Du golf sur la Lune. Ce fameux mât eut, lors d’Apollo 14, le destin que voulait lui donner Neil Armstrong. Pour ce troisième atterrissage sur la Lune, le module cible une zone montagneuse appelée Fra Mauro. Le sol est plus accidenté que celui de la mer de la Tranquillité et l’océan des Tempêtes, les deux sites précédemment explorés. Le commandant Alan Shepard doit, comme il est prévu pour chaque mission, rapporter des échantillons de roche, ce qu’il accomplit à l’aide d’un collecteur équipé d’un manche.
Il ne reste que peu de temps, selon le programme, avant que son collège Edgar Mitchell et lui ne remontent dans le module. Les deux hommes vont tout de même profiter d’un moment de répit pour se lancer dans une petite compétition sportive.
Sans précaution. «Lors de la mission Apollo 15, les astronautes ont pour la première fois la possibilité d’utiliser un rover conçu spécialement pour explorer les environs de la mer des Pluies. Prudent, Johannes Geiss conseille aux astronautes de ne pas rouler trop près du collecteur de vent solaire. Peine perdue, sur les images, il voit des traces de pneus au pied même du dispositif. Le bas de la feuille d’aluminium est bien plus couvert de poussière que le haut, mais l’expérience reste exploitable – il faut de toute façon éliminer la poussière lunaire avant de pouvoir analyser les particules solaires.»
Tests à refaire. «Pour la mission Apollo 16, qui explorera les hautes plaines de la région Descartes, il souhaite améliorer le dispositif et ajouter deux bandes de platine à la feuille d’aluminium afin de faire des mesures plus précises d’un gaz qui entre dans la composition du vent solaire, l’argon. Cette modification suppose de refaire tous les tests afin de sécuriser l’expérience.
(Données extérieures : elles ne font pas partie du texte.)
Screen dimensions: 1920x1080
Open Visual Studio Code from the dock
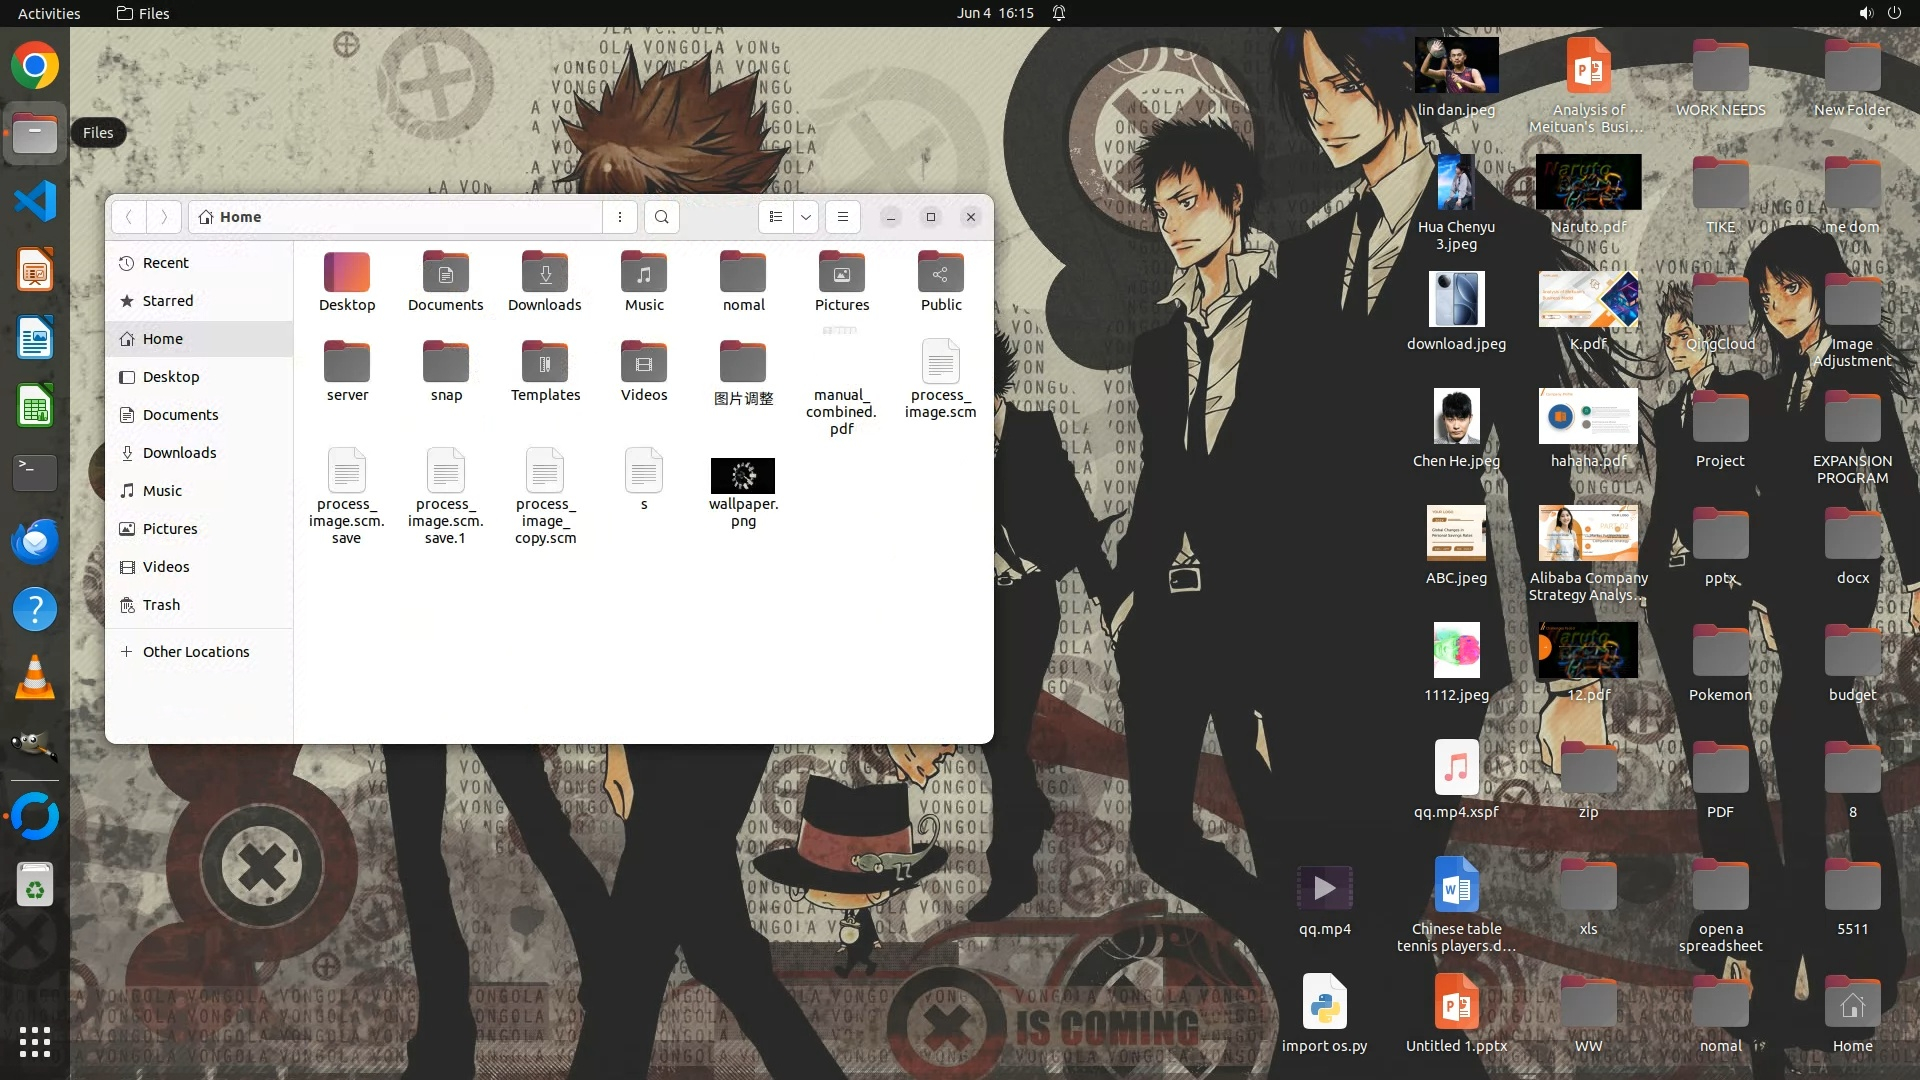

Il faut notamment voir si la résistance à la chaleur est suffisante – sur la Lune, la température en plein soleil peut atteindre 150°C. L’équipe suisse arrive à terminer en temps et en heure.»
Et un échec. «Pour Apollo 17, le scientifique souhaite inclure un chronographe afin de donner des temps d’exposition différents aux sections du collecteur. Il demande pour cela à Omega de s’associer à eux afin de concevoir un système de mesure du temps. Bien que l’ensemble soit testé et approuvé par l’Institut de physique de l’Université de Berne, la Nasa refuse cette fois que l’expérience monte à bord du module, qui sera le dernier à alunir.»
Bilan scientifique au-delà des espérances. «Au total, cinq feuilles d’aluminium incrustées de particules solaires sont revenues sur Terre. Après avoir passé la période de quarantaine obligatoire, elles sont envoyées à Berne, où les physiciens commencent à les analyser. Il faut pour cela enlever autant que possible la poussière lunaire qui reste obstinément agrippée à la surface.
Ils mesurent ensuite les quantités de gaz rares, hélium, néon et argon, contenus dans le vent solaire. Les résultats viennent corroborer les théories liées à ce phénomène complexe et offrent une meilleure compréhension de la dynamique qui anime le Soleil. Le dispositif imaginé par le professeur Geiss est si efficace que les agences spatiales américaine et européenne le reprennent pour concevoir un satellite, ISEE-3 (pour International Sun-Earth Explorer, en français « Explorateur international Soleil-Terre »). Placé à 1,5 million de kilomètres de la Terre, il observe le Soleil et ses émissions de particules entre 1978 et 1997.»